:: Provided data
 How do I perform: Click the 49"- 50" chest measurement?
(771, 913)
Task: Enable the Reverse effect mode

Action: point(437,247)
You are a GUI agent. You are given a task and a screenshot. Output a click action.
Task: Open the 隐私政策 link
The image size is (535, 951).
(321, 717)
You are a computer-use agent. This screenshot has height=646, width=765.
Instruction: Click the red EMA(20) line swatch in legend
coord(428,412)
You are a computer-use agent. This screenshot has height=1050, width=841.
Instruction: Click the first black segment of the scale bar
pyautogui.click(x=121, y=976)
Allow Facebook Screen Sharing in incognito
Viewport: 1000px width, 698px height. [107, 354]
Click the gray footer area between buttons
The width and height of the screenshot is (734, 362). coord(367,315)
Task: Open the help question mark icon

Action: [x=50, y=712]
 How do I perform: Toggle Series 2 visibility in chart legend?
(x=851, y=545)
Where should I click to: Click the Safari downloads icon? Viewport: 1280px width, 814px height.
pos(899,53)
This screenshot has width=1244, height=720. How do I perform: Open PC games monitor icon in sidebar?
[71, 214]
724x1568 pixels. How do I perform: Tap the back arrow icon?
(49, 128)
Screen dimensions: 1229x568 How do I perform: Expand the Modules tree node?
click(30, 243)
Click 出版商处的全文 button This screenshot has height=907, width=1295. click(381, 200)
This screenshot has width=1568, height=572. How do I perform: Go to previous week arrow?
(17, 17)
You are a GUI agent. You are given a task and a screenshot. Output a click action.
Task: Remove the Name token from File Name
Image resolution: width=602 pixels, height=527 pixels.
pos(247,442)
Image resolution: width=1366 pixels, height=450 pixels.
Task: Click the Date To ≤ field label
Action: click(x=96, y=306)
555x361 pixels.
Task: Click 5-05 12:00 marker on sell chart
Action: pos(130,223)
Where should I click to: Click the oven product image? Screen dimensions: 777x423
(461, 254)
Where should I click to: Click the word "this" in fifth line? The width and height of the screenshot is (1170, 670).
::::
Show every line of the listing containing the string "computer" by copying it.

Reply »
You are a computer-use agent. This screenshot has height=646, width=765.
You are a computer-use agent. This screenshot has height=1050, width=841.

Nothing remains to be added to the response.